Vorangegangene Versuche mit Mäusen hatten gezeigt, dass jene Tiere, welche niedrige Mengen an Rev-Erb α Protein aufwiesen, eine verringerte Muskelmasse, einen langsameren Stoffwechsel und eine verminderte körperliche Leistungskapazität aufwiesen.

Die Forscher rund um Prof. Burris suchten also nach Substanzen, welche dieses Rev-Erb α Protein aktivieren können.

Mit SR9009 und auch SR9011 (welches allerdings “schlechter“ wirkt als SR9009) wurden sie fündig

Durch die Bindung von SR9009 an Rev-Erb α wird in der Leber die Verbrennung von Zucker und Fettsäuren optimiert, die Einlagerung von Fetten in die Adipozyten (Fettzellen) wird verringert und auch Entzündungsprozesse im Körper werden eingedämmt.

Hauptsächlich sorgt SR9009 allerdings für einen Anstieg der Stoffwechselrate und des Energieumsatzes in der Skelettmuskulatur, indem die Aktivierung von Rev-Erb α dort für die Entstehung neuer Mitochondrien (Zellkraftwerke) sorgt.

Gleichzeitig werden defekte Mitochondrien in den Zellen der Skelettmuskulatur entsorgt und ebenfalls durch neue und funktionsfähige Exemplare ersetzt.

Durch die Umwandlung der bestehenden Muskulatur in eine metabolisch aktivere Version ihrer selbst ergeben sich darüberhinaus auch Verbesserungen der Blutwerte hinsichtlich der Konzentration von Triglyceriden und Blutfetten.

Die Forscher rund um Prof. Burris erhoffen sich, dass SR9009 Krankheitsbilder wie Fettleibigkeit, Diabetes (Typ II) oder metabolisches Syndrom wirkungsvoll therapieren kann.

Zudem soll SR9009 auch jenen Menschen helfen, welche z.B. durch längere Bettlägerigkeit, fortschreitende Alterungsprozesse oder bewegungseinschränkende Erkrankungen ihre körperliche Leistungsfähigkeit einbüßen.

Zu diesen Erkrankungen gehören beispielsweise Arthritis, COPD oder chronische Herzinsuffizienz.
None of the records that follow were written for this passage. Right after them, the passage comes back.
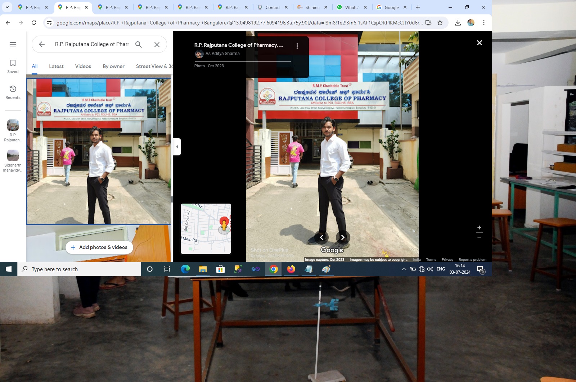The height and width of the screenshot is (382, 576).
Task: Show the previous photo
Action: pyautogui.click(x=321, y=237)
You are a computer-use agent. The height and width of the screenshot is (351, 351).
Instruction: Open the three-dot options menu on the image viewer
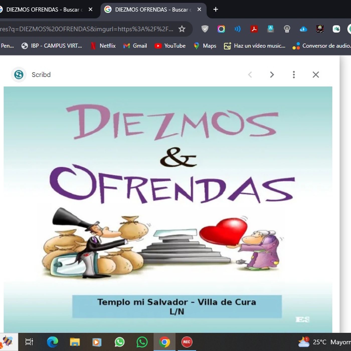[x=294, y=74]
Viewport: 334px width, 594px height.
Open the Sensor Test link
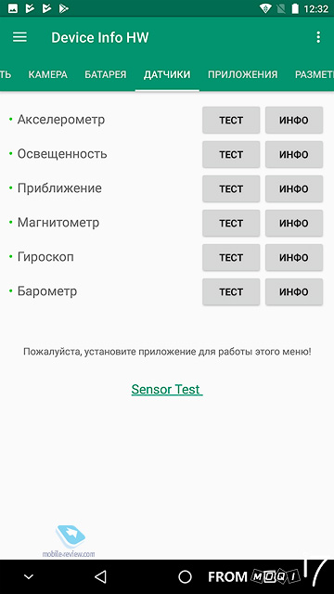[x=167, y=389]
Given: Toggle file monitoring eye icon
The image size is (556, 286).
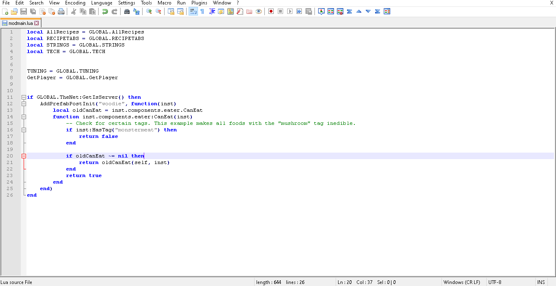Looking at the screenshot, I should 259,11.
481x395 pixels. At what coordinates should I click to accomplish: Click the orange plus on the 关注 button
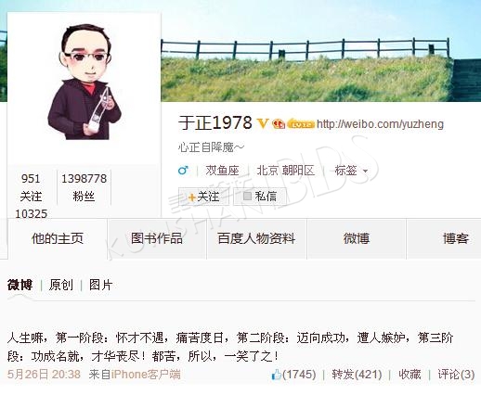[x=192, y=197]
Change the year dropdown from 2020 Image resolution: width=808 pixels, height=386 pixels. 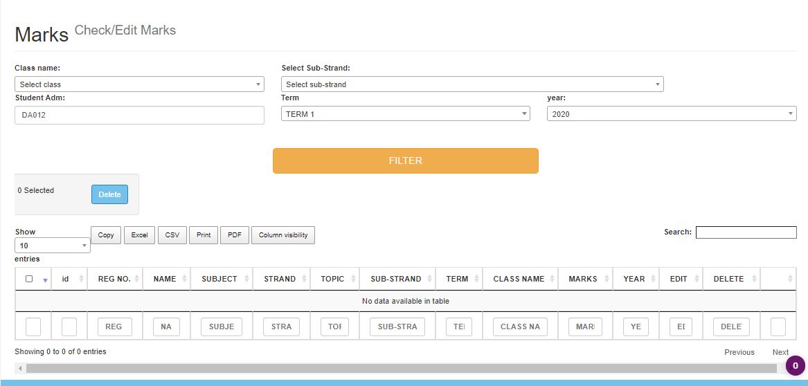tap(671, 114)
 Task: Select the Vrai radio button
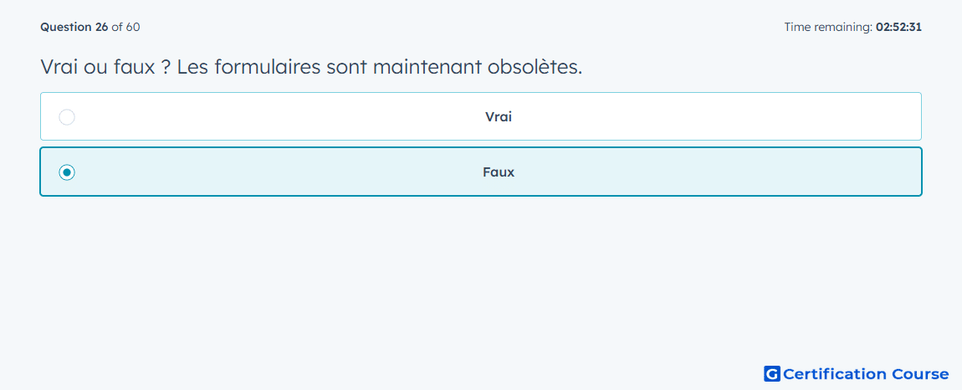pyautogui.click(x=67, y=116)
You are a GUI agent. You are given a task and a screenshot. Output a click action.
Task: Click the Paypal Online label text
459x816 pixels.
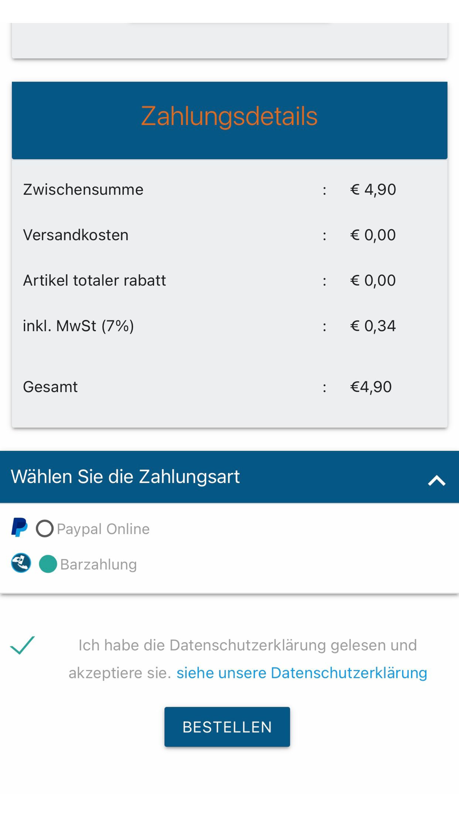tap(103, 529)
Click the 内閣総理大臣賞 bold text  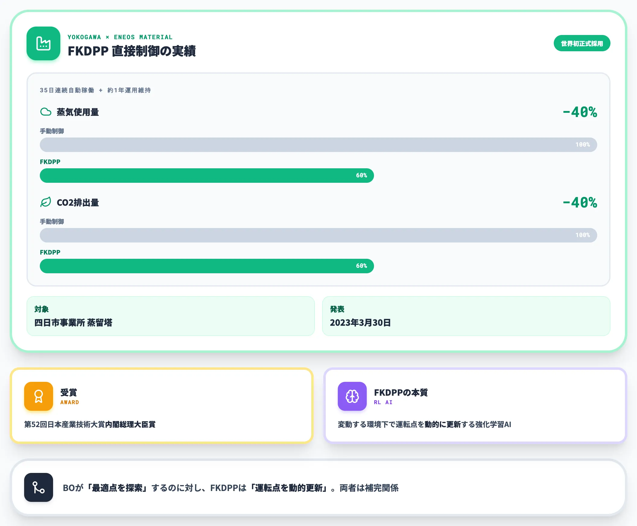pos(130,424)
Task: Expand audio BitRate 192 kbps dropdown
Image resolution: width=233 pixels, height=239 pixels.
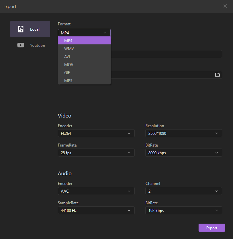Action: click(184, 210)
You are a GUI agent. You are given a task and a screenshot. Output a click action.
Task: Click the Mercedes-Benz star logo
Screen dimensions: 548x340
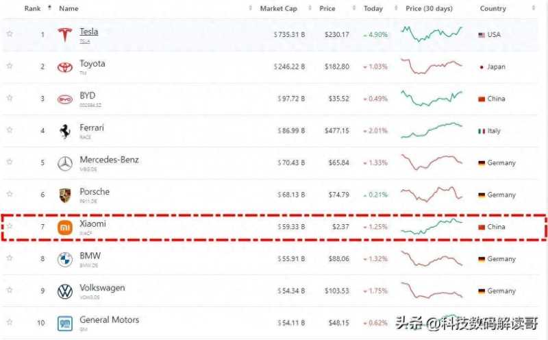point(65,163)
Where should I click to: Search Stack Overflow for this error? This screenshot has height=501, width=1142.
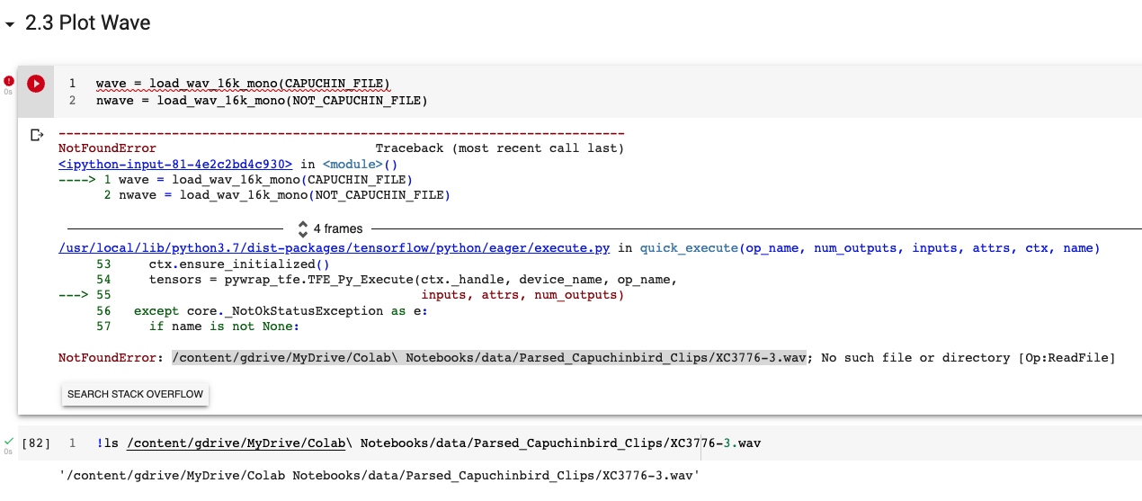tap(136, 394)
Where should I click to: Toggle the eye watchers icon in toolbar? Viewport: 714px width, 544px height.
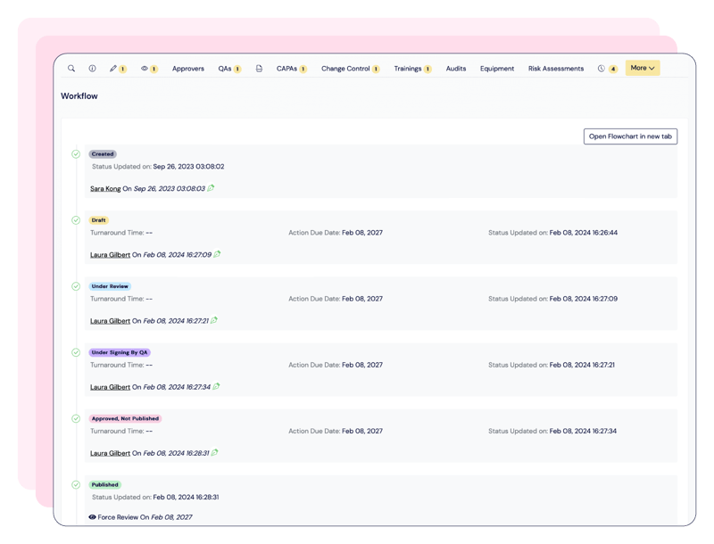tap(145, 69)
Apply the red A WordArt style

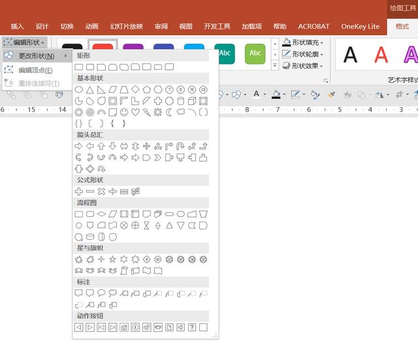[381, 55]
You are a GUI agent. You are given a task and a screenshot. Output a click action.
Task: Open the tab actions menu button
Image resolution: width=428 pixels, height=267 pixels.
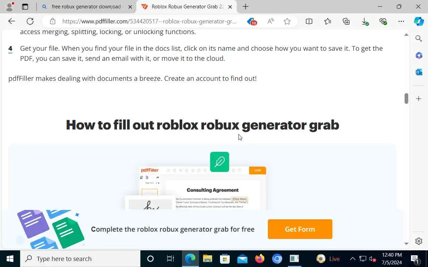point(25,7)
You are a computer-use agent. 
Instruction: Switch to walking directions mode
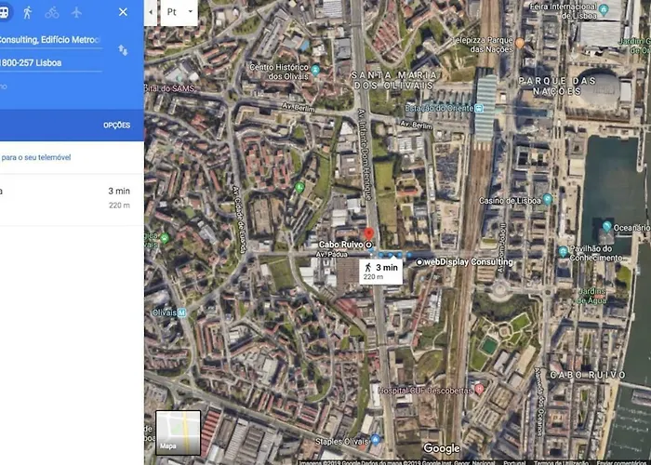click(27, 12)
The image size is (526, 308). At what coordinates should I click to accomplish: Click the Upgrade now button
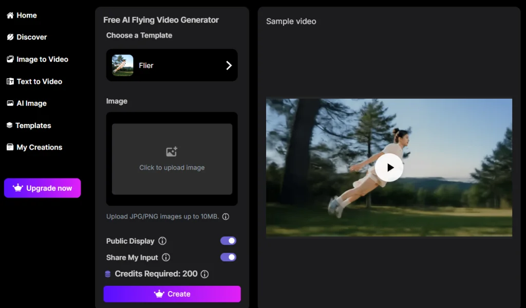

Auch diesen Menschen soll SR9009 zu mehr körperlicher Leistungsfähigkeit verhelfen.

Natürlich können auch gesunde Anwender enorm von SR9009 profitieren

Während die Forscher vom Scripps Institute noch dabei sind, eine eigene Biotechfirma als Ausgründung zu organisieren und klinische Studien der Phase I zu planen, sind etwas wagemutigere Anwenderkreise schon viel weiter und setzen SR9009 bereits jetzt zur körperlichen Leistungsoptimierung ein.

Seit Anfang 2015 kursieren die ersten Anwenderberichte und Logs zu SR9009 in diversen englischsprachigen Foren.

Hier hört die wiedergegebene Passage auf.